August 2008 - The FoCuSeD™ Facilitator eNewsletter
by Gary Rush, IAF CPF
I attended the 3rd IAF Africa conference in South Africa the week of July 21s. It was a spectacular conference. It was extremely well run by Jerome and Caroline Passmore and the others of the South African Facilitator Network (SAFNET). There were 70 attendees. The attendees were from almost a dozen countries in Africa plus Australia, New Zealand, Singapore, the UK, Canada, and the US. This made for an exciting diverse group – one not seen often. Everyone was warm, pleasant and passionate about facilitation.
With such a diverse group – both at the conference and at the first CPF Certification Event in Africa, there was a lot to learn about cultures and its relation to facilitation.
- In North America, people respect cultural differences, but we have become a cultural “melting pot” which desensitizes people. Violating cultural norms is often overlooked because the cultures tend to blend together and people make allowances for actions of others. In Africa, and other parts of the world, respecting the different cultures requires understanding of the other person’s culture because when you violate one's cultural norms, it is viewed as an offense.
- In North America, attitudes about equality and personal empowerment enable people to behave more openly in response to domination of others whereas, in other cultures, it’s simply not allowed.
- The IAF Core Competencies used when assessing CPF candidates stood the cultural test. Regardless of the cultural differences – which we saw in all of the candidates, the competencies proved valid.
- People can and will adjust in the name of working together. One instance was an exercise that required participants to touch each others' shoulders – safely, but still touch. A Jewish woman and an Islamic man were paired up (not on purpose, it just happened). Both of their fundamental religions and cultures forbid men and women from touching other than when married. When told that they had to touch each others' shoulder, they looked at each other, smiled and did. Both they and the rest of the participants were surprised by their willingness to momentarily forgo their believes in the name of working together.

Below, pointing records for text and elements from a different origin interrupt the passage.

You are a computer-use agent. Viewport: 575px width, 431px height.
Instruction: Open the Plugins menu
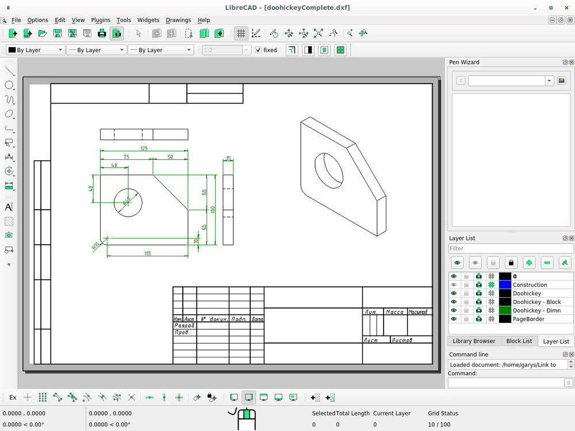click(101, 20)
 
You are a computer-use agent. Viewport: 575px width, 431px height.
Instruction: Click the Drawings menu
click(178, 20)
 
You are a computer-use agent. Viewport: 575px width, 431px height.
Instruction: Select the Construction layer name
click(530, 285)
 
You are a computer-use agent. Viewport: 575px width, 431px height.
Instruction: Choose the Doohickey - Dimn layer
click(536, 310)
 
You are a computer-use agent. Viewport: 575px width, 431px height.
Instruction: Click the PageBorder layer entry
click(528, 319)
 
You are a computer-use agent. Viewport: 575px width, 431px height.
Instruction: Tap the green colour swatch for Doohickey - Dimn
click(505, 310)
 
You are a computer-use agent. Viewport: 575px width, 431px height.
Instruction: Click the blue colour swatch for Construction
click(505, 285)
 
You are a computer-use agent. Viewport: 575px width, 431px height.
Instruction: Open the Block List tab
click(519, 341)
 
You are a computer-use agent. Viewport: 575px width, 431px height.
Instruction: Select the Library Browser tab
click(474, 341)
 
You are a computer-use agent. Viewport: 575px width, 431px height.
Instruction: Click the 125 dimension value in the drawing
click(144, 148)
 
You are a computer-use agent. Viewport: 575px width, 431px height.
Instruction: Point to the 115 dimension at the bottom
click(147, 253)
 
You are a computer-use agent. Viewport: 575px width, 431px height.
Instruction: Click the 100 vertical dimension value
click(213, 210)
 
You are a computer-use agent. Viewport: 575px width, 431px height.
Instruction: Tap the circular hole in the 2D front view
click(128, 202)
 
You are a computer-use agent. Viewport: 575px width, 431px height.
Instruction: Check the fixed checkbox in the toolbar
click(258, 50)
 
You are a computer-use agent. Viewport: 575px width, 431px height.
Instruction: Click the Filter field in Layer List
click(510, 249)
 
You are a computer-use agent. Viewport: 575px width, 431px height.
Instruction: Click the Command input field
click(505, 383)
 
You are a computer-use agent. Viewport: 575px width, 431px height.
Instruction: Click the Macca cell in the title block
click(394, 312)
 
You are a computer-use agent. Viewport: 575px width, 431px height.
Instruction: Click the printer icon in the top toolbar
click(102, 33)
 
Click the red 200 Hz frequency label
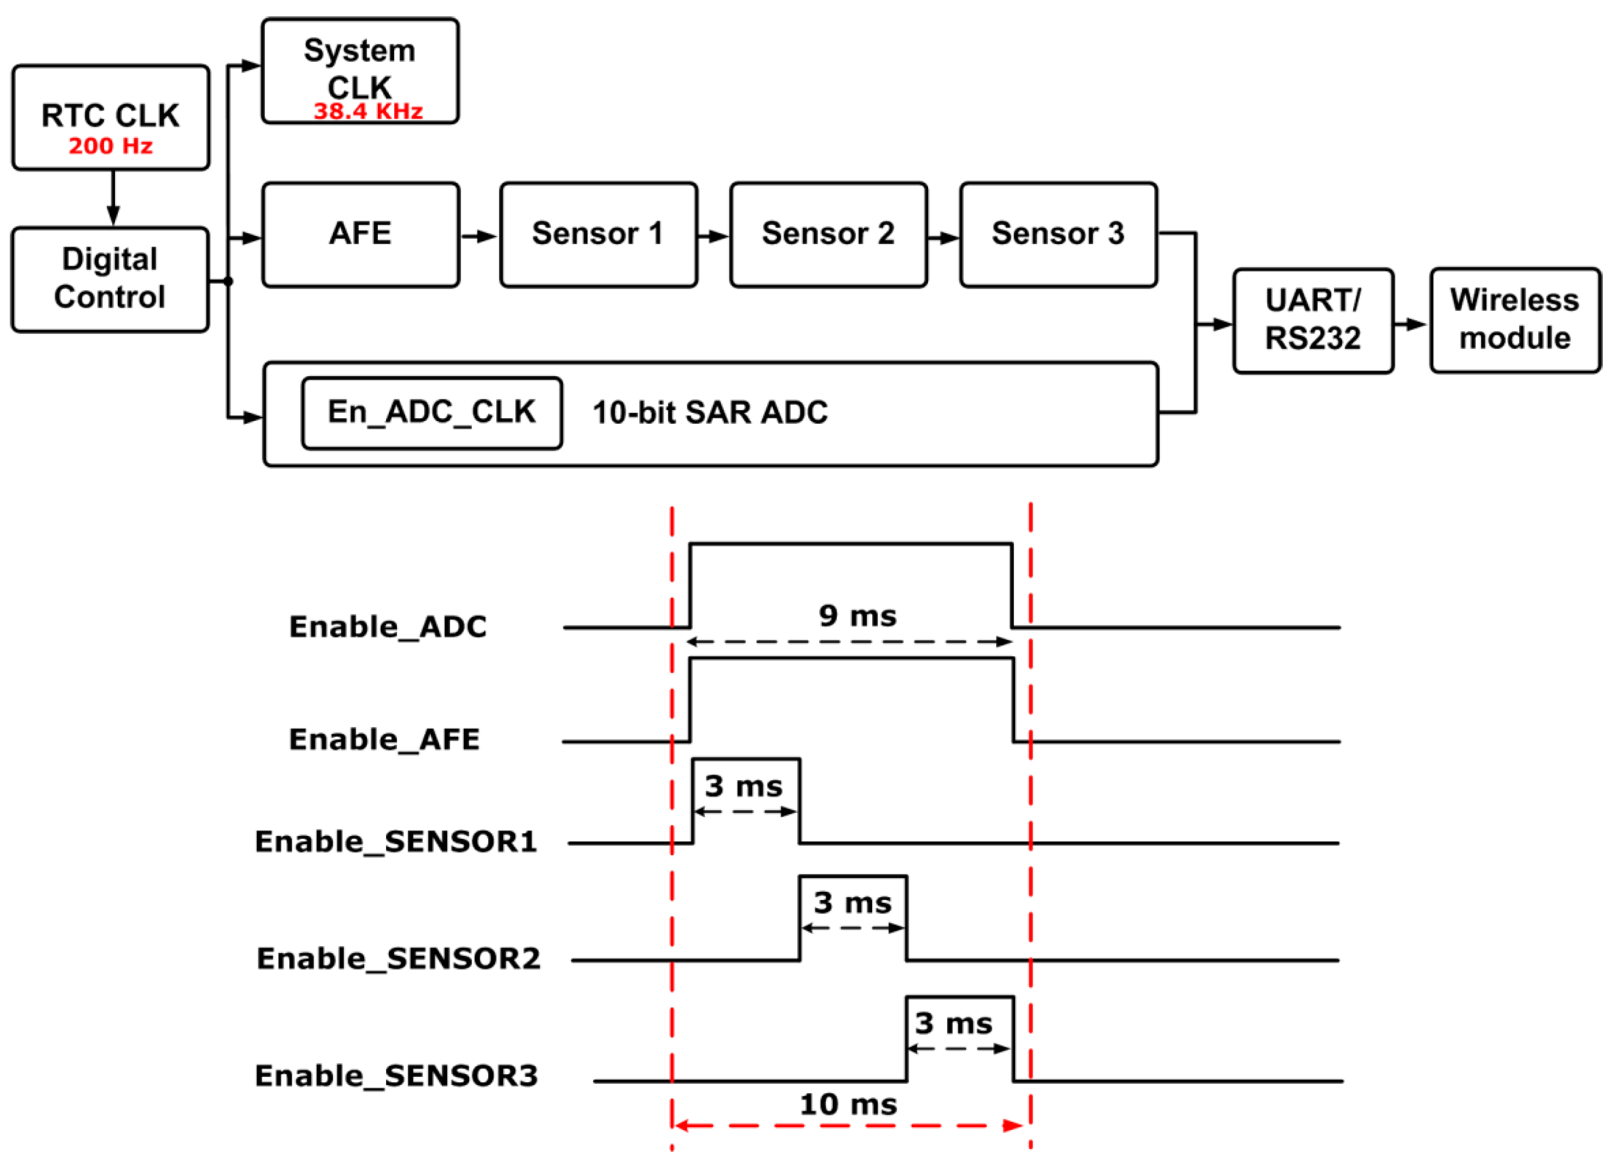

- I visited the Cradle of Humanity and saw the oldest human fossils. What amazed me is that all humans come from the same origin. We share 99% of the same DNA, yet we still focus on the 1% difference that keeps us separate as a species. Perhaps one day, we will focus on the 99% and learn to get along more as one human race.
One reason that I continue to attend the IAF conferences is that I learn something valuable at every conference – facilitation tools that I will use and incorporate into my practice. To share a few:
- An effective way to present Ground Rules is environmental – Sun and Rain. It was presented as:
- Do: Suspend, Understand, Nurture
- Don’t: React, Assume, INsist
- A hit exercise by Bettye Pruitt, Philip Thomas, and Dr. Minu Hemmati. They asked the groups to defend which one was most effective in affecting change, the Individual, Relationships, Structure, or Culture (4 aspects in affecting change). After a controlled debate, it became clear that everyone had their biases, but that for lasting change, all aspects were critical and that each situation required beginning with one and moving to the others. The example used was Nelson Mandela (an individual) initiating change by taking a stand, supported by Willem De Klerk (creating a relationship) who changed Apartheid (affecting Structure) and forced society to change in South Africa (changing Culture). One sustains the other.
In discussions and sessions regarding facilitation and the future of the profession, we found that:
- The profession is growing around the globe.
- Facilitators are passionate about people, continued learning, and growing the profession.
- There is no one-way to facilitate and many different styles and techniques are required and that flexibility in agendas and processes is required to be an effective Facilitator.
- IAF conferences are special because the attendees freely share their ideas and what they have learned. (This made an impression on those who had attended other types of conferences and were first-time attendees at an IAF conference.)
When in the Naval Academy, we were taught that a “professional” was not someone who did a job but someone who lived their profession. A professional is in the role whether at work or at home. A professional continuously learns in order to grow. Therefore, Facilitation is not something you just learn to do – a Facilitator is something you become.